*Supplied data*:
** Start **

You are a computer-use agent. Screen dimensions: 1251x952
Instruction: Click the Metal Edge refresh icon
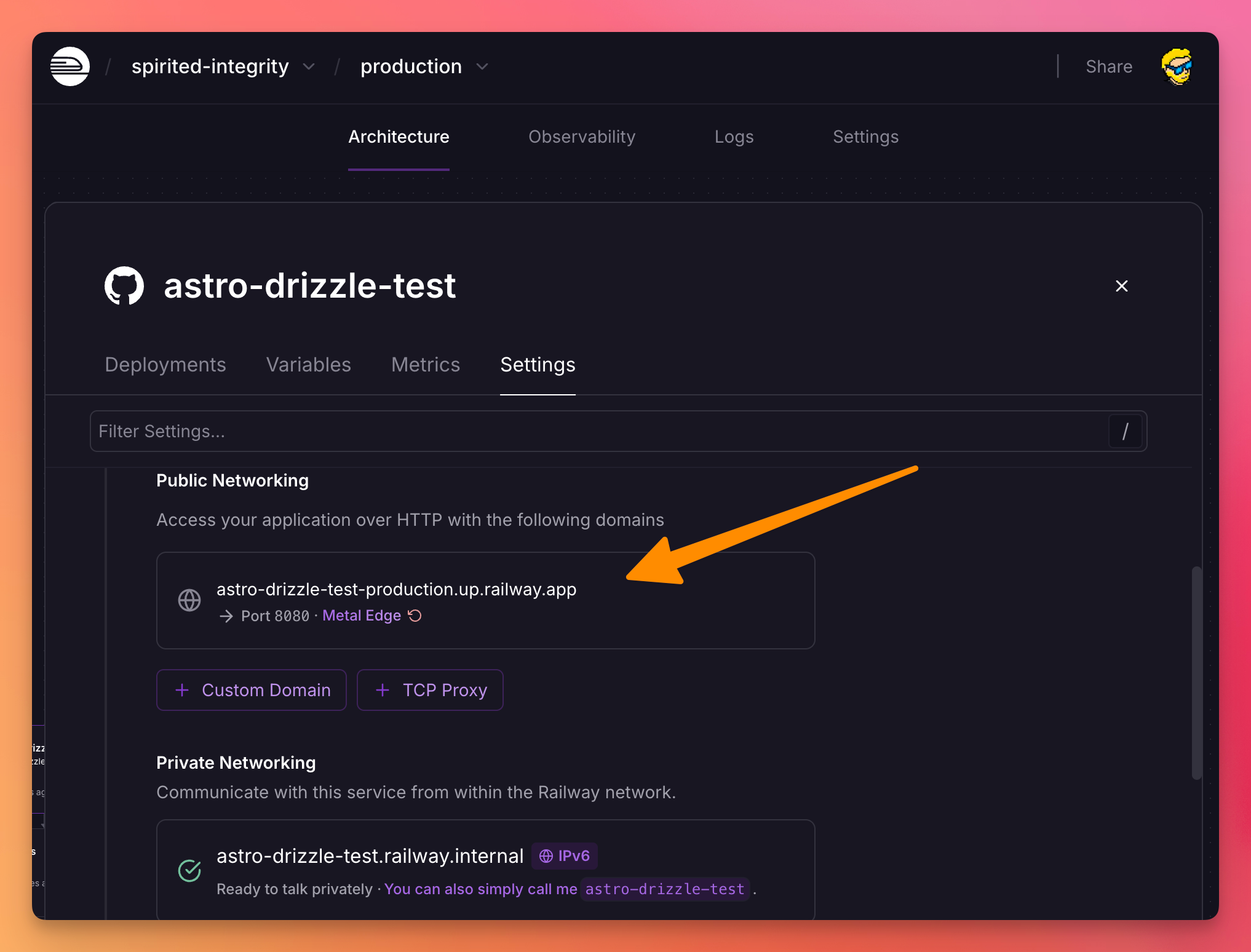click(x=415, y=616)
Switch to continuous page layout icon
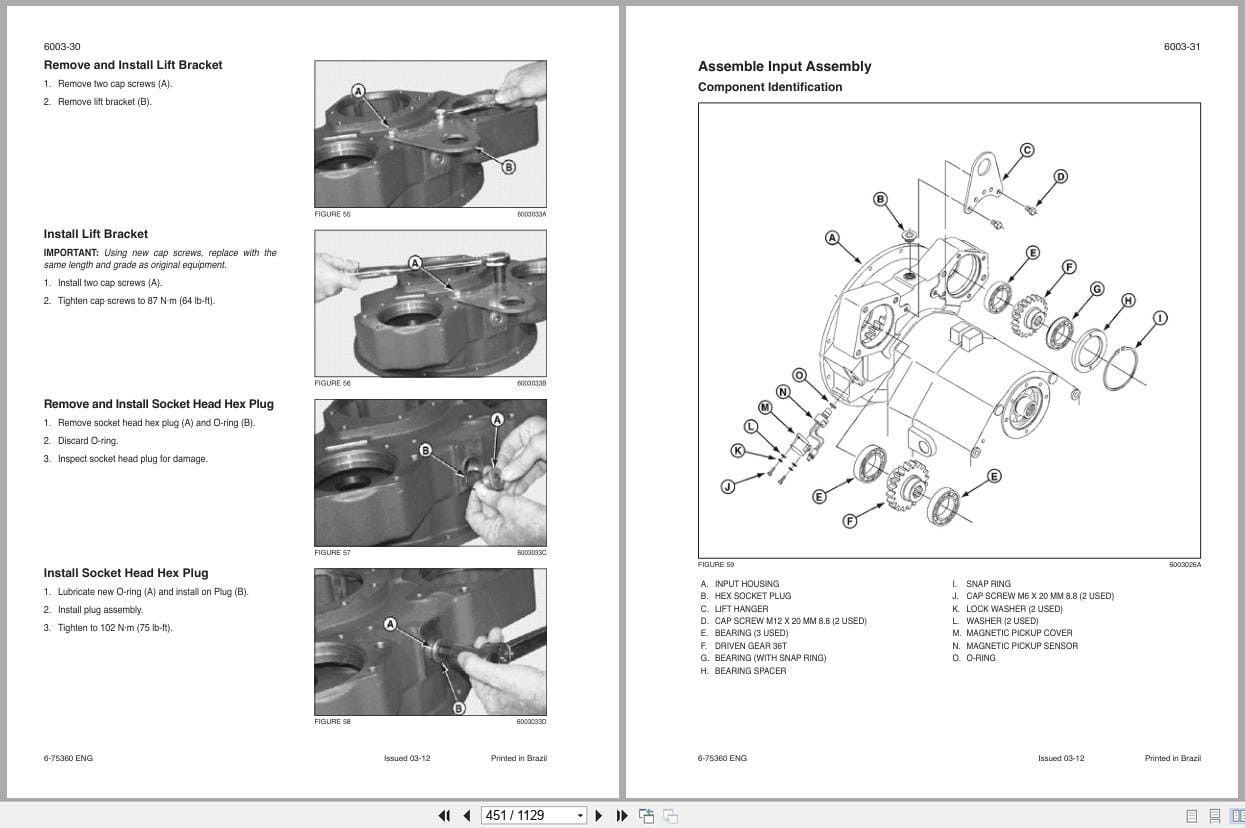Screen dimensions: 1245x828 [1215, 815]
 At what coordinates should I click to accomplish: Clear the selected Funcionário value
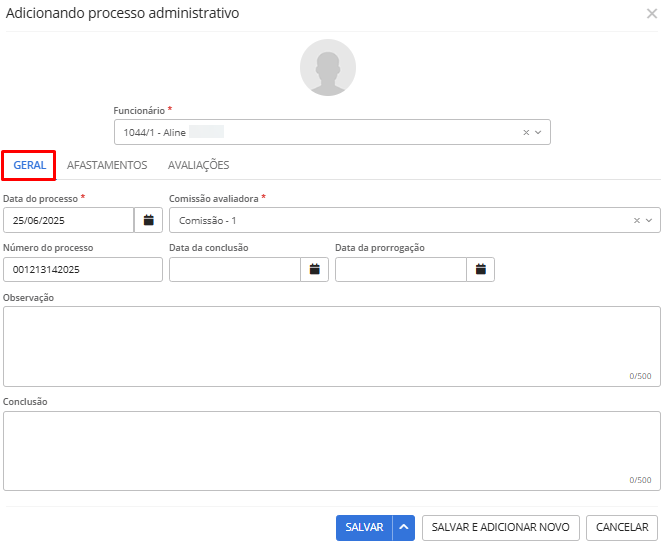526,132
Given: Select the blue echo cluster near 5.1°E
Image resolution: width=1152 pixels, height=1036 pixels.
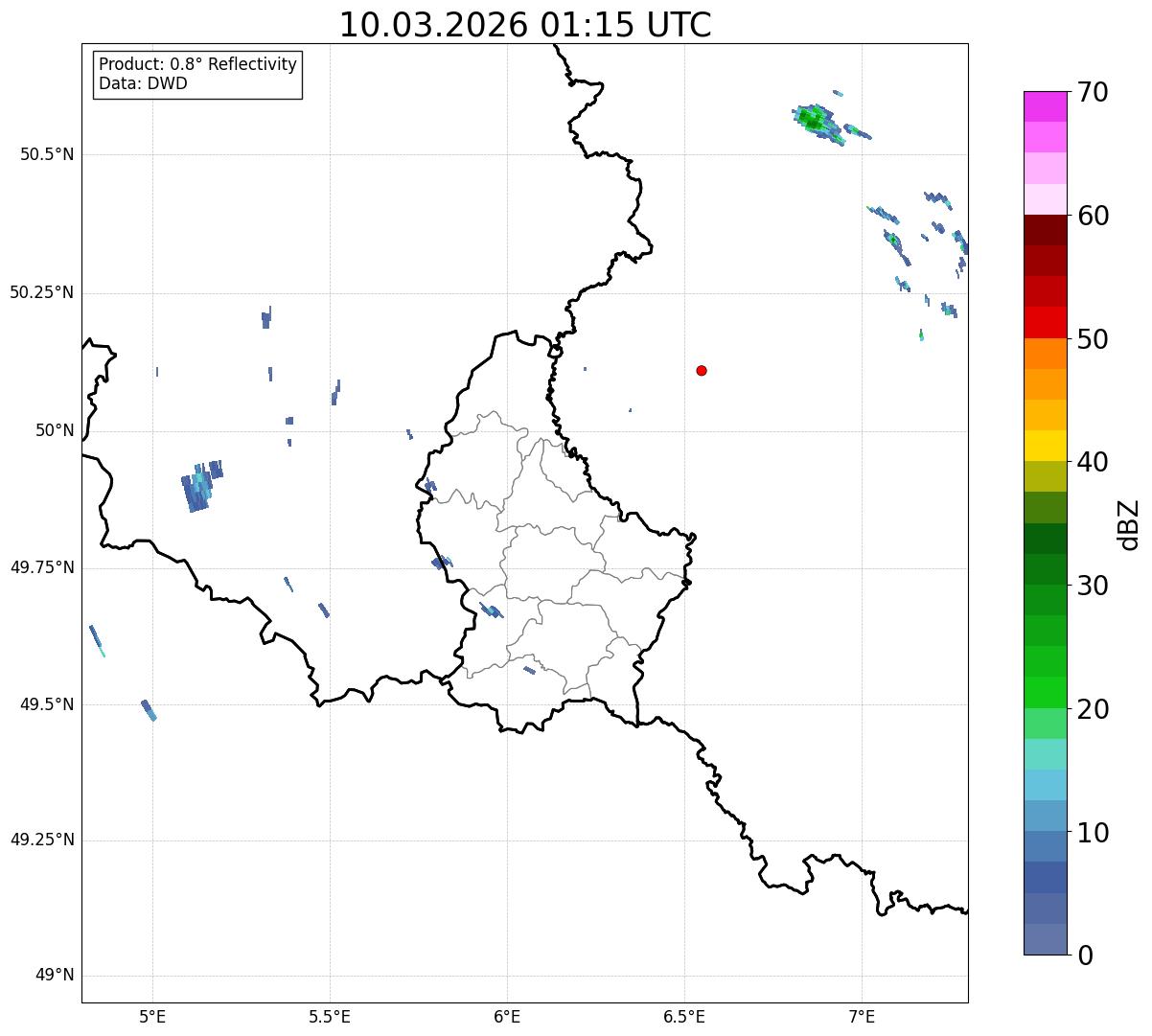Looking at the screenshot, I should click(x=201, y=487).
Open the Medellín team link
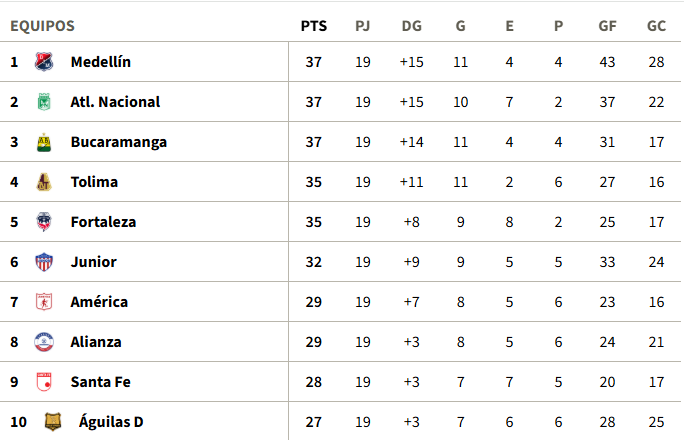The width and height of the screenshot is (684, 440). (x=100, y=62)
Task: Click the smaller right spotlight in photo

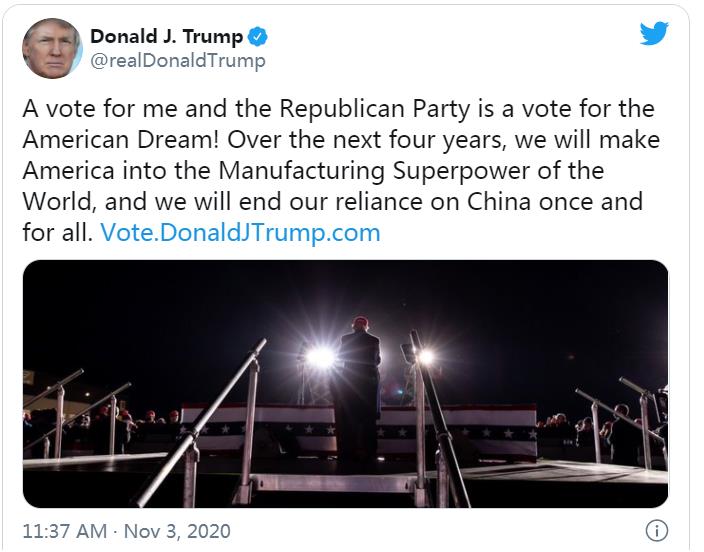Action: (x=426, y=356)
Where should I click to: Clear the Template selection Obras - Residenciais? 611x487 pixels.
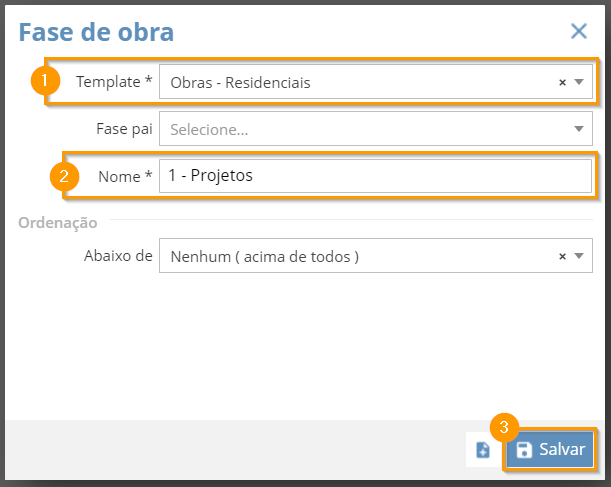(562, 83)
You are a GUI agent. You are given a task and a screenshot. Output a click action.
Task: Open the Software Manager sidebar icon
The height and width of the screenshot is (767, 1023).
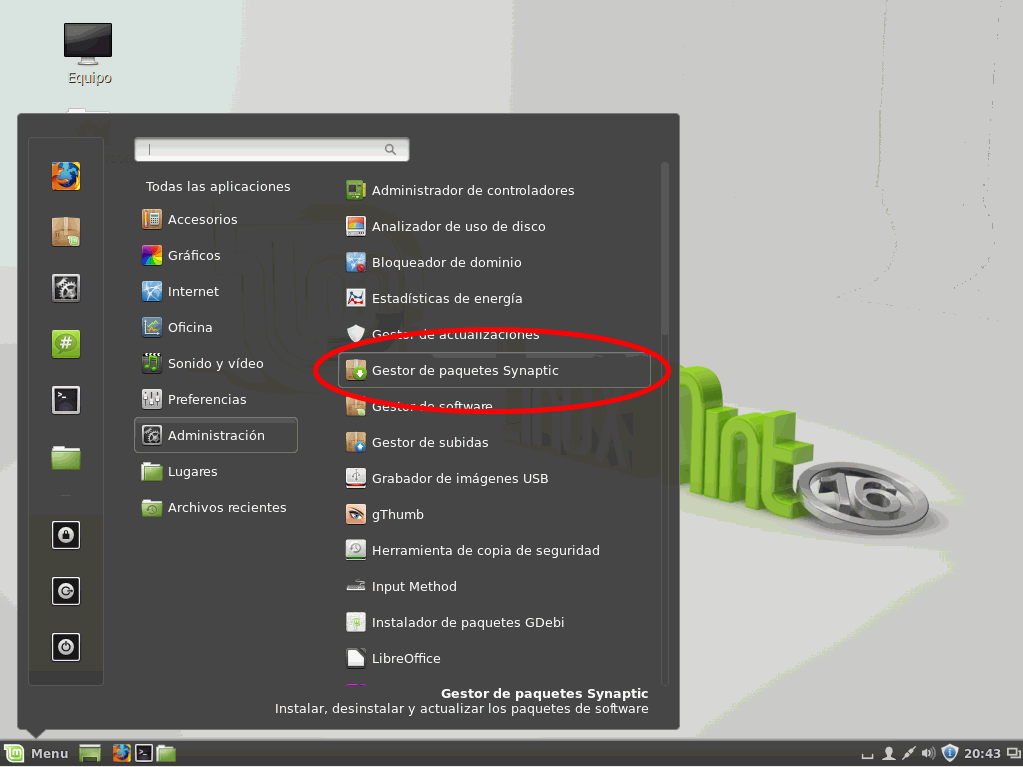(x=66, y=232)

** End **

*What is required*:
Put every line of the entries above into a Markdown table with two columns, Row and Line, numbering the rows and skipping any blank lines. Leave the pictures out of the table.

*Exercise answer*:
| Row | Line |
|---|---|
| 1 | You are a computer-use agent. Screen dimensions: 1251x952 |
| 2 | Instruction: Click the Metal Edge refresh icon |
| 3 | click(x=415, y=616) |
| 4 | Switch to continuous page layout icon |
| 5 | Screen dimensions: 1245x828 [1215, 815] |
| 6 |  At what coordinates should I click to accomplish: Clear the selected Funcionário value |
| 7 | 526,132 |
| 8 | Given: Select the blue echo cluster near 5.1°E |
| 9 | Image resolution: width=1152 pixels, height=1036 pixels. |
| 10 | Looking at the screenshot, I should click(x=201, y=487). |
| 11 | Open the Medellín team link |
| 12 | The width and height of the screenshot is (684, 440). (x=100, y=62) |
| 13 | Task: Click the smaller right spotlight in photo |
| 14 | Action: (x=426, y=356) |
| 15 | Where should I click to: Clear the Template selection Obras - Residenciais? 611x487 pixels. |
| 16 | (562, 83) |
| 17 | You are a GUI agent. You are given a task and a screenshot. Output a click action. |
| 18 | Task: Open the Software Manager sidebar icon |
| 19 | The height and width of the screenshot is (767, 1023). |
| 20 | (x=66, y=232) |